** Reading text **
━━━━━━

Cambridge University Press
November 30, 1990
Having identified the roots of widespread urban problems and the recurrent shortcomings of most community-scale plans, Eduardo E. Lozano has created a large and humane vision for community design, geared toward urban planners and designers, as well as those concerned with the communities of the future. Lozano strives to unify theory and practice by calling for an awareness of the systemic nature of urban design. He highlights relevant lessons from historical examples in order to rediscover the community design metier forgotten after the Industrial Revolution. The author relies on interdisciplinary studies, drawing from biology, ecology, and political science, as well as from history, for his fascinating study. Throughout the book there’s an emphasis on the interrelationship of design and culture – society, technology, institutions, and values. Attention is also given to the need for an agenda for political and cultural change.
The audience for Community Design and the Culture of Cities goes beyond designers and planners to include urban sociologists, anthropologists, historians, and political scientists.

━━━━━━

Continue the publisher's description of the book Community Design and the Culture of Cities from its last sentence.

** Collected material **
━━━━━━

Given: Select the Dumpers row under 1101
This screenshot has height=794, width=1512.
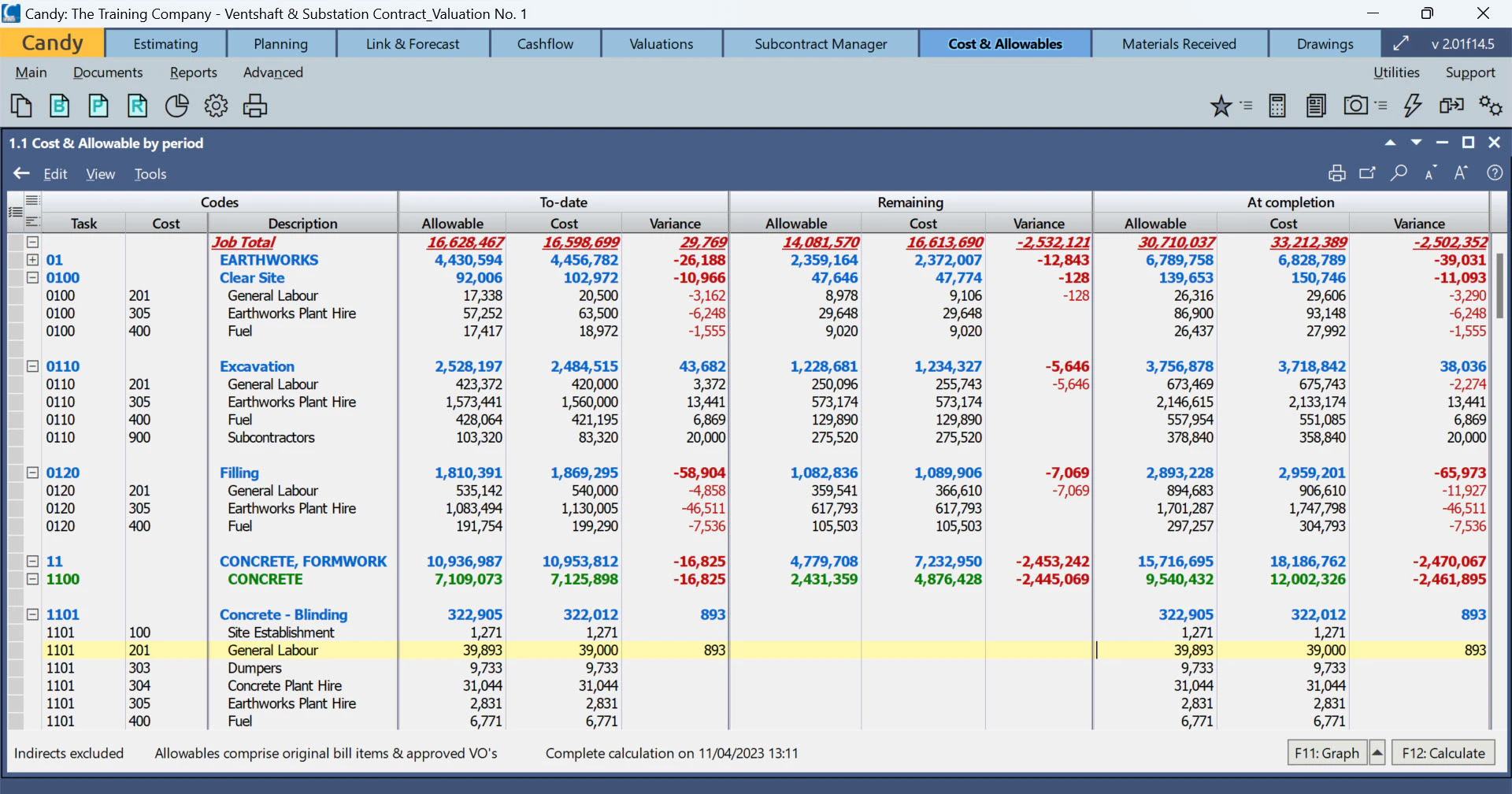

━━━━━━

** Result of the task **
Edwardo E. Lozano is a practicing urban designer, planner, and architect. Born in Argentina, where he studied architecture, he has a Master of Architecture in urban design and a Ph.D. in City and Regional Planning from Harvard University. Dr. Lozano was appointed to the faculty of Princeton University, where he organized the Program of Urban Studies and was a member of the Latin American Studies Program. He later served As Associate Professor of City and Regional Planning and of Urban Design at Harvard University.
In 1974 he founded the firm of Lozano, White, and Baskin, Inc., in Cambridge, Massachusetts. He has designed academic and medical campuses, development and housing complexes, and urban transportation centers. Dr. Lozano has helped plan cities and towns both in the United States and abroad, where his work has included new communities in the Middle East, the reconstruction of Managua, Nicaragua, and academic campuses in Peru. He was advisor to the reconstruction of Leninakan in Armenia, to the United States Department of Housing and Urban Development, and to the Inter–American Development Bank.